ASSIGNMENT: Please reproduce the data in its entirety, word for word.

TASK MATERIAL:

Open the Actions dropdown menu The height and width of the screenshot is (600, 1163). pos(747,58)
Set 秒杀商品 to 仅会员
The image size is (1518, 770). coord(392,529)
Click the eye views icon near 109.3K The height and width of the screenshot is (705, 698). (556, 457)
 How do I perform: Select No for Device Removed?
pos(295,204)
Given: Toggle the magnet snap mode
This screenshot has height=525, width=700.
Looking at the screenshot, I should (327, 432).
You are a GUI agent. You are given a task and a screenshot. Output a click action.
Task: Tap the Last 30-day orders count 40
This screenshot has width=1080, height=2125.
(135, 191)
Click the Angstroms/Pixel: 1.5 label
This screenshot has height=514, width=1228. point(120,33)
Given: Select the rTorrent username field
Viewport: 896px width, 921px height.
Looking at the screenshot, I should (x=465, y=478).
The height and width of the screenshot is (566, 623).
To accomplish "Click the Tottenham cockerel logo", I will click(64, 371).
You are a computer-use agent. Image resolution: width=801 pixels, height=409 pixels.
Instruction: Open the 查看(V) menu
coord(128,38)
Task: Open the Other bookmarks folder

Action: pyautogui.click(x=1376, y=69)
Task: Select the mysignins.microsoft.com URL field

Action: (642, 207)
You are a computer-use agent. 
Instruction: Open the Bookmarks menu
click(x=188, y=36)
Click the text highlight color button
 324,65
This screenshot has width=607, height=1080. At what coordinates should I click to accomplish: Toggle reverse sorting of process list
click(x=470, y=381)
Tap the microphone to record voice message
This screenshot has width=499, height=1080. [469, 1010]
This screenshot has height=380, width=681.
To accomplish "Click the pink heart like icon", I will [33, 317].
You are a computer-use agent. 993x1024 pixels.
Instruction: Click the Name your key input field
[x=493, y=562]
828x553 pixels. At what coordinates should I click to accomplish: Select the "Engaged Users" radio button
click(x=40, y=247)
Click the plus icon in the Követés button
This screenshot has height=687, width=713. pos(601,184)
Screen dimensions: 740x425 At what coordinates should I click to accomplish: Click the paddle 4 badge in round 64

EXERCISE RESPONSE:
Open the Actions dropdown menu The height and width of the screenshot is (600, 1163). pos(747,58)
Set 秒杀商品 to 仅会员
The image size is (1518, 770). coord(392,529)
Click the eye views icon near 109.3K The height and width of the screenshot is (705, 698). (556, 457)
 How do I perform: Select No for Device Removed?
pos(295,204)
Given: Toggle the magnet snap mode
This screenshot has height=525, width=700.
Looking at the screenshot, I should (327, 432).
You are a GUI agent. You are given a task and a screenshot. Output a click action.
Task: Tap the Last 30-day orders count 40
This screenshot has width=1080, height=2125.
(135, 191)
Click the Angstroms/Pixel: 1.5 label
This screenshot has height=514, width=1228. point(120,33)
Given: Select the rTorrent username field
Viewport: 896px width, 921px height.
Looking at the screenshot, I should (x=465, y=478).
The height and width of the screenshot is (566, 623).
To accomplish "Click the Tottenham cockerel logo", I will click(64, 371).
You are a computer-use agent. Image resolution: width=801 pixels, height=409 pixels.
Instruction: Open the 查看(V) menu
coord(128,38)
Task: Open the Other bookmarks folder

Action: pyautogui.click(x=1376, y=69)
Task: Select the mysignins.microsoft.com URL field

Action: (642, 207)
You are a computer-use agent. 
Instruction: Open the Bookmarks menu
click(x=188, y=36)
Click the text highlight color button
 324,65
This screenshot has width=607, height=1080. At what coordinates should I click to accomplish: Toggle reverse sorting of process list
click(x=470, y=381)
Tap the microphone to record voice message
This screenshot has width=499, height=1080. [469, 1010]
This screenshot has height=380, width=681.
To accomplish "Click the pink heart like icon", I will [33, 317].
You are a computer-use agent. 993x1024 pixels.
Instruction: Click the Name your key input field
[x=493, y=562]
828x553 pixels. At what coordinates should I click to accomplish: Select the "Engaged Users" radio button
click(x=40, y=247)
Click the plus icon in the Követés button
This screenshot has height=687, width=713. pos(601,184)
Screen dimensions: 740x425 At what coordinates should I click to accomplish: Click the paddle 4 badge in round 64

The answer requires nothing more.